In a fuzzy telephone interview, ONF executive director Dan Pitt said its work is to take out the hundreds or thousands of distributed signals and controls and put them into a centralised control point.
“By doing this, we enable switches to be simpler. Ordinary programmers and languages can be used to programme the network to do what it needs to do. Software, in effect, is used to define the network operation by itself.”
A quick look at ONF’s membership page throws up a bit of a surprise: major makers of networking tin have put their names down in what can certainly be seen as an initiative which completely commoditises their hardware. But, says Pitt, “While ONF standards result in a reduction in the complexity and cost of network equipment, there is still high value in silicon, but not in the basics. The products [of various vendors] are still distinguishable. A lot of effort is duplicated, such as the proprietary operating systems by vendors.” It is this that ONF seeks to remove.
Also, Pitt continued, developments in networking tend to be glacial by ICT industry standards. “For example, development and acceptance of a new operating protocol takes years; with software defined networking, a new routing algorithm can be ready in three weeks.”
What that means is an acceleration of innovation in the field of networking.
User, not vendor, benefit
More than that, the method of software defined networking removes a considerable overhead – that of manually configuring the routers and other devices which comprise the corporate network. “The way [most organisations] deal with devices today is to configure them with command-line interfaces, manually assigning ports and applications in a process that can take weeks. With OpenFlow, it is possible to autoconfig virtually the entire network independent of the physical devices,” says Pitt. That makes for a big saving in operational expenditure – and he says it eliminates errors.
There is perhaps a hint at covert vendor resistance to a concept which is a great leveler in Pitt’s comment that ONF members ‘publically champion’ OpenFlow. “The approaches taken differ. The first step is to add OpenFlow to existing software and routers. If this affect margins, there will be a correction [to business models]. Right now, we see a lot of positioning; what is clear is that this is of great benefit to users and it falls to vendors to figure out how the design state is worked into profitability.
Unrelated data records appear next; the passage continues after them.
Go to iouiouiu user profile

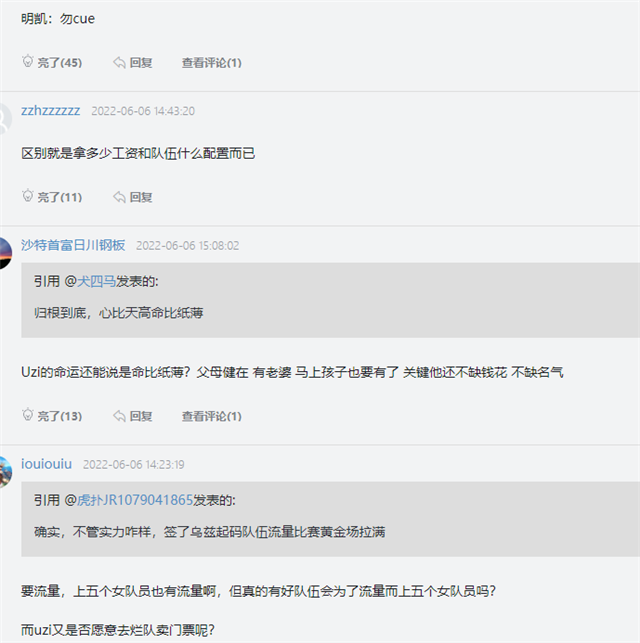46,464
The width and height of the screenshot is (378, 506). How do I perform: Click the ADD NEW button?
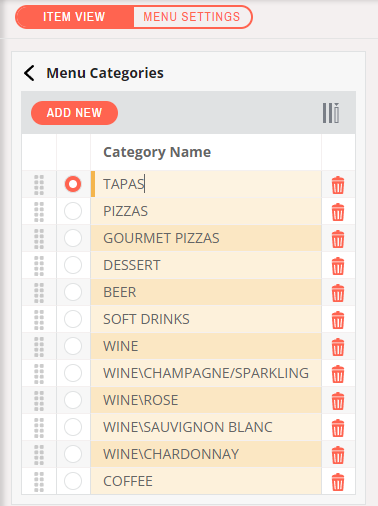74,113
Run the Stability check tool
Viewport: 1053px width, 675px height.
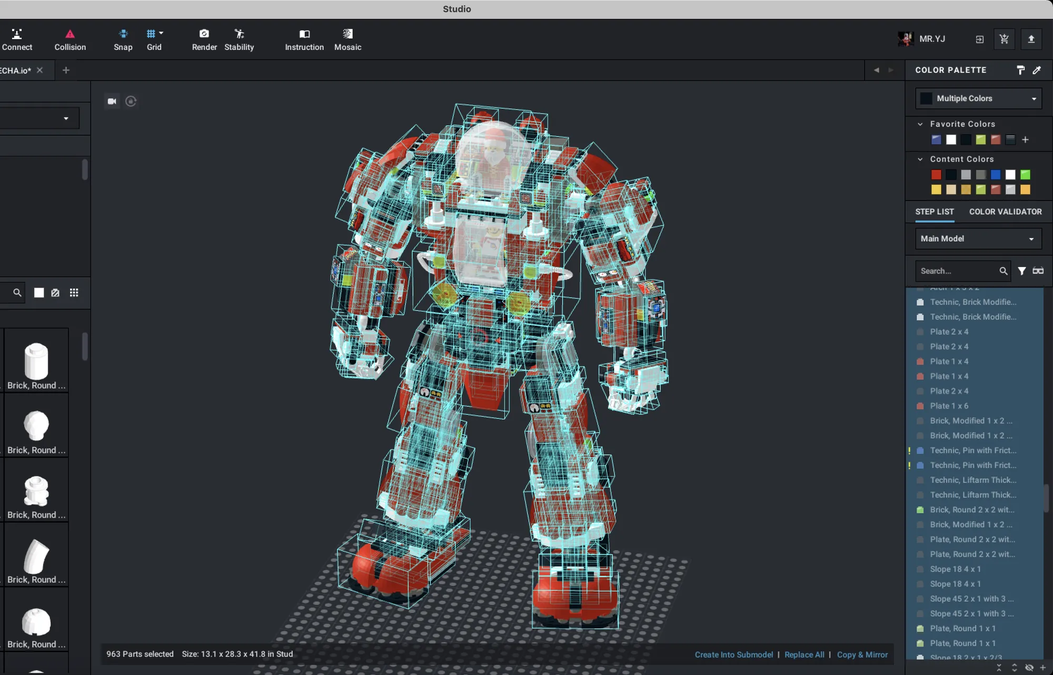point(239,39)
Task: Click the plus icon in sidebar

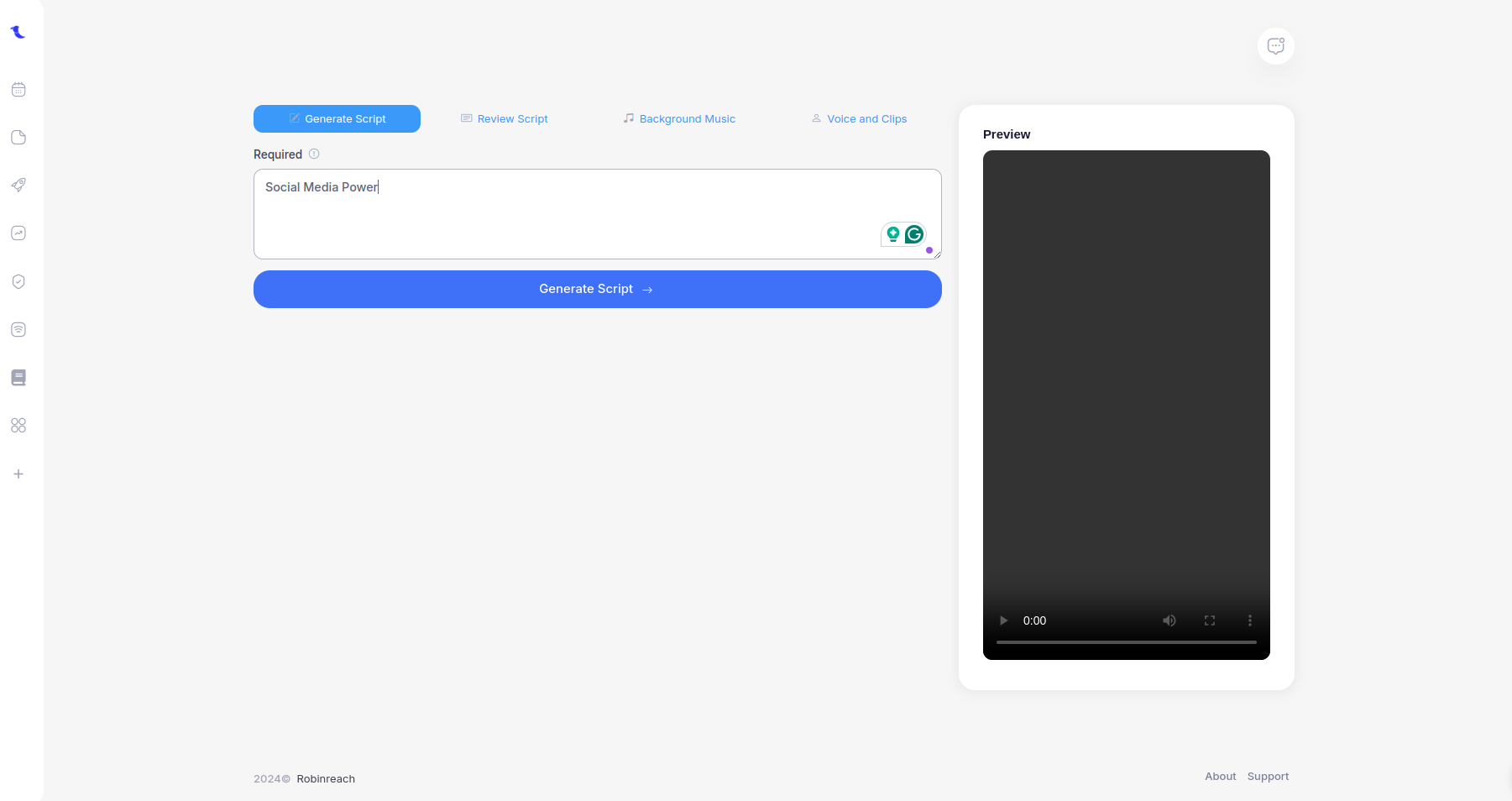Action: click(x=18, y=474)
There will be a change as networking increasingly becomes a software, rather than hardware discipline.”
Pudding
OpenFlow has caught the attention of less-than-trivial companies like Google; it’s global data center WAN is 100% OpenFlow-based. It delivers 95% network utilisation and claims simpler configuration, management and provisioning. Other indeterminate metrics provided by ONF include ‘hitless upgrades, faster failure handling, faster Test Traffic Measurement’.
Meanwhile, Genesis Hosting in Chicago has deployed OpenFlow to support multi-tenant virtual networking, interoperable with a legacy network. It claims 50% less administration, 60% more IP address efficiency and the fabled ‘five 9s’: 99.999% availability.